Regulatory difficulties also exist. The US Surface Transportation Board regulates interstate pipelines carrying commodities other than water, oil, and natural gas. Its regulatory authority and oversight, however, are limited compared with the Federal Energy Regulatory Commission’s administration of US natural gas and oil pipelines.

The STB is charged with ensuring that CO2 pipelines fulfill common carrier obligations by charging reasonable rates, but it lacks the authority to begin a rate proceeding on its own initiative. Pipeline operators under its supervision are also under no obligation to notify the board of any rate changes, unlike operators under FERC jurisdiction.

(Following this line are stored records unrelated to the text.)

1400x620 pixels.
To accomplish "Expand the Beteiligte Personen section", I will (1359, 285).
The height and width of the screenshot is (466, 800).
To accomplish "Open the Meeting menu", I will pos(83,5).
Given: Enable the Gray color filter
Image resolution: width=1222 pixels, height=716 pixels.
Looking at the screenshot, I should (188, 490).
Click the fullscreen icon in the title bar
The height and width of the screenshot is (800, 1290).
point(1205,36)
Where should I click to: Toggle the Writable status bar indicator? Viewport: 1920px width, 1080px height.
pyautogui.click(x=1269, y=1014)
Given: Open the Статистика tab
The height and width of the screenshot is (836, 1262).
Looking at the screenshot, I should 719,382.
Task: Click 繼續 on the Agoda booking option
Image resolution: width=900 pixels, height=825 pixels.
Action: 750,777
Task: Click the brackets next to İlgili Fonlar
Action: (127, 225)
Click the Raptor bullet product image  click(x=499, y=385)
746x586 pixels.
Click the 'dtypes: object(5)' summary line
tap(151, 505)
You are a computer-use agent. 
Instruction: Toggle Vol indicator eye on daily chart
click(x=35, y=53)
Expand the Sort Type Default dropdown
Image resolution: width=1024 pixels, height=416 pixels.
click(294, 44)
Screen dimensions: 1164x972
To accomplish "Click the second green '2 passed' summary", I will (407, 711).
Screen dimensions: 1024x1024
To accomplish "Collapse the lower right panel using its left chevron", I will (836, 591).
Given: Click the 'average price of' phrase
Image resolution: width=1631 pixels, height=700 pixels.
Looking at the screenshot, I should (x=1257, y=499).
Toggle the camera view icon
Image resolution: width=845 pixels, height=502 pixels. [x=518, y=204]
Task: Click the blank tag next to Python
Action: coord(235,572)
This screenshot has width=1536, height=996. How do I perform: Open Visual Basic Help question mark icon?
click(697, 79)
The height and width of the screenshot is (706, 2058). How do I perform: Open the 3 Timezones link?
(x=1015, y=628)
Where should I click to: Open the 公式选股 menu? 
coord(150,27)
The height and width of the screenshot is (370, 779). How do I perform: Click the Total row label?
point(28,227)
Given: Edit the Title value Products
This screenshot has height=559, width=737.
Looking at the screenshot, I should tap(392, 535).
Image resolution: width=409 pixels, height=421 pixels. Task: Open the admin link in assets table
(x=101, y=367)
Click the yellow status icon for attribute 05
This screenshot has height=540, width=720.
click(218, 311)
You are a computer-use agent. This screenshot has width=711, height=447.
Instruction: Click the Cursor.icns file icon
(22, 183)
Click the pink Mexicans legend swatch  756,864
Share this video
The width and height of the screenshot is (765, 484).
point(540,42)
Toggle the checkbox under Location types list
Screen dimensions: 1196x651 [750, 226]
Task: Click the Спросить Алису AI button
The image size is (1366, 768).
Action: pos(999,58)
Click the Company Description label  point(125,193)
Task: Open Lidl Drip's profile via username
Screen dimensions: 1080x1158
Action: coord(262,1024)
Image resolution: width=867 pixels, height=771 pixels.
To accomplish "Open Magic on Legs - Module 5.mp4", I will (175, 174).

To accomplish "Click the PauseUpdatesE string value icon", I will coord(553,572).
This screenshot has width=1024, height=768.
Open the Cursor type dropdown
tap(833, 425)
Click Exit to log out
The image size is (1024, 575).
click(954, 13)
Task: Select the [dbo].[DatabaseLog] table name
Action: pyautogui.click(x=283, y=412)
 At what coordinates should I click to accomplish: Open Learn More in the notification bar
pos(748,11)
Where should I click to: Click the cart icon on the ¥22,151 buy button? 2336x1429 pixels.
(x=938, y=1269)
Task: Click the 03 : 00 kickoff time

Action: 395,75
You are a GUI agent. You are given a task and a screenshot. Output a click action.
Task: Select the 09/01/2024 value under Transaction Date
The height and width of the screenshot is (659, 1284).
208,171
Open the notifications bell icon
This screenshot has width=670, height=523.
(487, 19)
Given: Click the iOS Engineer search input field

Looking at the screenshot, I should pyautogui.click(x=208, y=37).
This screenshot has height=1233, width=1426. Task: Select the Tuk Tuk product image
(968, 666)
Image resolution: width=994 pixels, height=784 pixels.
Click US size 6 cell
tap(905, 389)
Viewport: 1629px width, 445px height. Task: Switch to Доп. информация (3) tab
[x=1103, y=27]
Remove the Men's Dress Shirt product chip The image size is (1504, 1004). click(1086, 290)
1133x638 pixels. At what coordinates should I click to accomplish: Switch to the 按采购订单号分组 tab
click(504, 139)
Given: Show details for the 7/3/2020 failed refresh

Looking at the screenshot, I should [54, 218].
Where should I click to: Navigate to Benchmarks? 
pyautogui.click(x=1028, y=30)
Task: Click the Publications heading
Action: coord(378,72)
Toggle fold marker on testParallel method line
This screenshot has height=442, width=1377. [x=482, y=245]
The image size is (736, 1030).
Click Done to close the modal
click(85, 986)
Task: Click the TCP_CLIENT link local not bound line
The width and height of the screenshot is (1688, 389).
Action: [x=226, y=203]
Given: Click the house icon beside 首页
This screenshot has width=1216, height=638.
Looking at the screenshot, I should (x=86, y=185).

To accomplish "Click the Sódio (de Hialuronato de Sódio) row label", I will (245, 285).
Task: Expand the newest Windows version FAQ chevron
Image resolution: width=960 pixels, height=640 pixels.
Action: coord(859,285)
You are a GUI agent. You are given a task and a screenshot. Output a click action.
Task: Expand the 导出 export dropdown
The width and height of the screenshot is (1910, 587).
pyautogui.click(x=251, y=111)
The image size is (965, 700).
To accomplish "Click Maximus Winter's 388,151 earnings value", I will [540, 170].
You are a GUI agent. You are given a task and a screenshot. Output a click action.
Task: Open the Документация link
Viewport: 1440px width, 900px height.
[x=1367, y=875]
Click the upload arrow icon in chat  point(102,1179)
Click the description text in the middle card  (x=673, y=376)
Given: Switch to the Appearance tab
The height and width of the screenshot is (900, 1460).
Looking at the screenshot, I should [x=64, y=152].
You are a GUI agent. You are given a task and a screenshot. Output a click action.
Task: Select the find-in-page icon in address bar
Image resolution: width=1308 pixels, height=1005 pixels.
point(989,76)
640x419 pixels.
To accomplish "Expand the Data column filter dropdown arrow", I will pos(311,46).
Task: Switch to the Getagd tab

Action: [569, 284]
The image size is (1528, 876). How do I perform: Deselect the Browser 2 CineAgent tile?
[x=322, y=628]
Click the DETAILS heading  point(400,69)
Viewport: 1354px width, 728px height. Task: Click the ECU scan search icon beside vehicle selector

The STB further lacks regulatory authority regarding pipeline construction, including eminent domain.

Without federal regulatory authority over construction, the CRS report points out, CO2 pipeline siting is regulated to varying degrees by each state. Without the ability to oversee rates, a varied and potentially unstable pricing environment would emerge. The potentially dampening effect of these factors on growth of an integrated pipeline network for CO2 sequestration is clear.

According to the CRS, however, legislation placing CO2 pipelines under FERC’s jurisdiction might imply that CO2 transport is interstate commerce and that captured CO2 is therefore a commodity as opposed to a pollutant, leading to still broader regulatory issues and implications.

Carbon sequestration is one part of the effort to improve the sustainability and environmental responsibility of the US energy infrastructure. To the degree that other parts of this effort lead to the development of nonfossil fuels, the need for sequestration will be diminished.

Regardless of the twists and turns this process takes, however, the transportation of CO2 should receive attention as urgent and careful as that now given other subjects related to sequestration.